Data for this exercise:
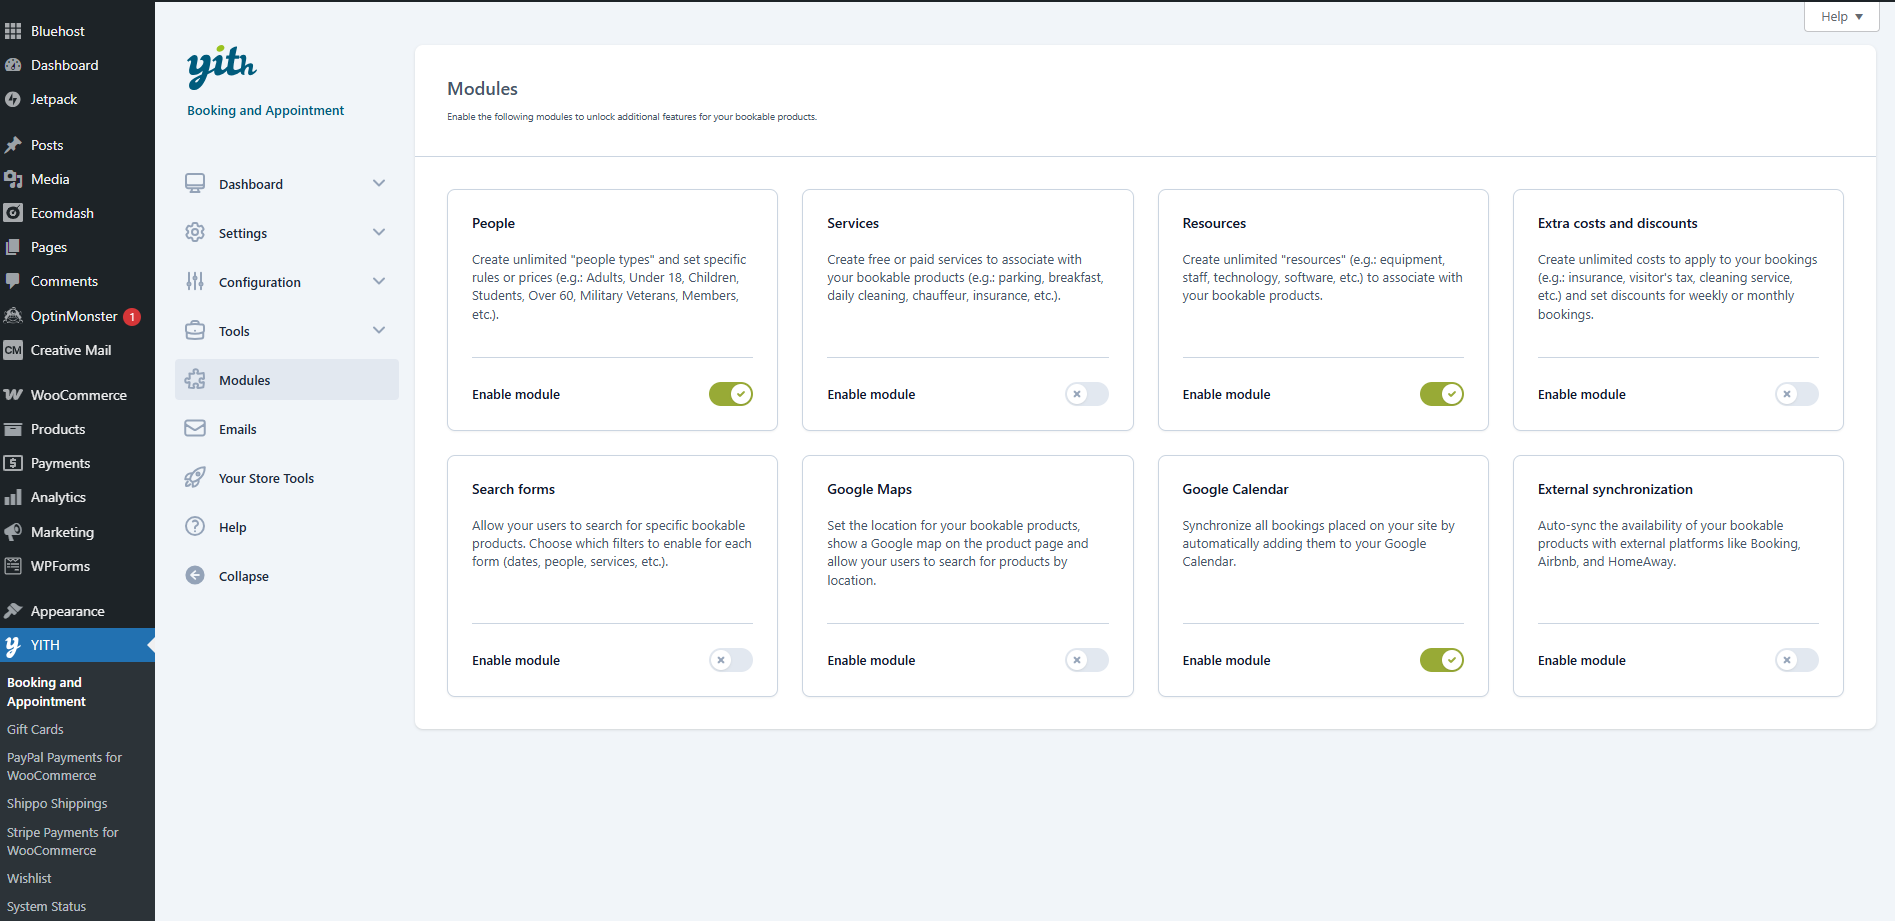
Task: Click the Tools briefcase icon
Action: [x=195, y=331]
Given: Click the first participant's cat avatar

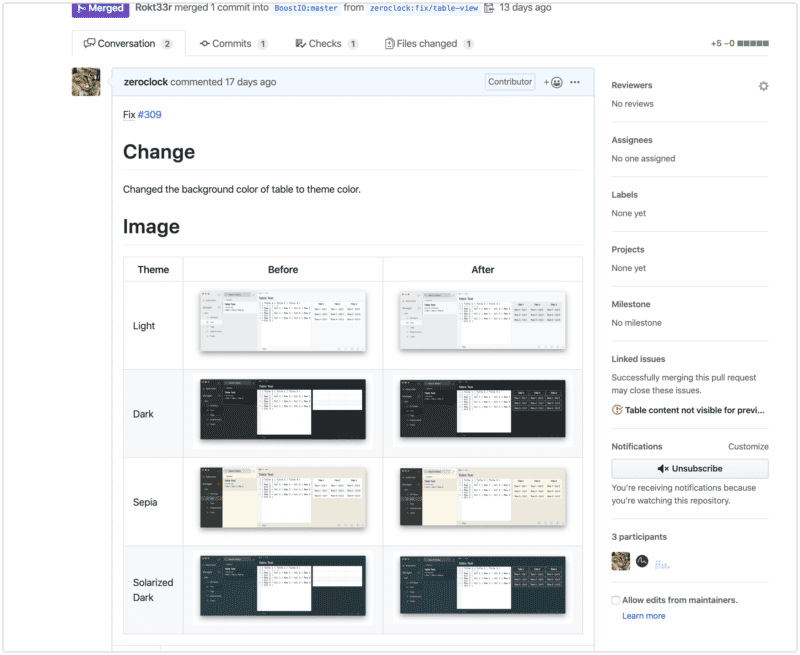Looking at the screenshot, I should click(620, 561).
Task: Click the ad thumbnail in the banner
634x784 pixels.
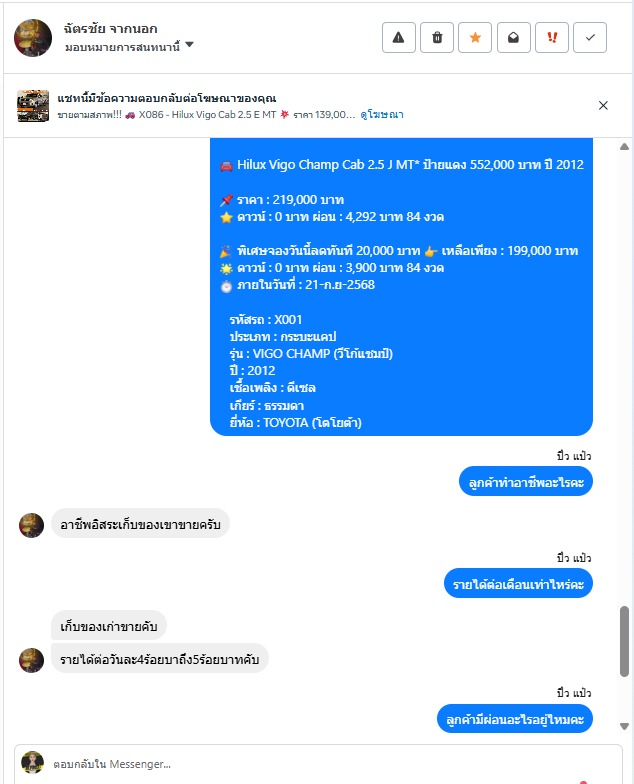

Problem to solve:
Give back exactly the lines from the line with "Task: Click the ad thumbnail in the banner" through the end of the records, both included; keep all pictures out.

Exercise result:
Task: Click the ad thumbnail in the banner
634x784 pixels.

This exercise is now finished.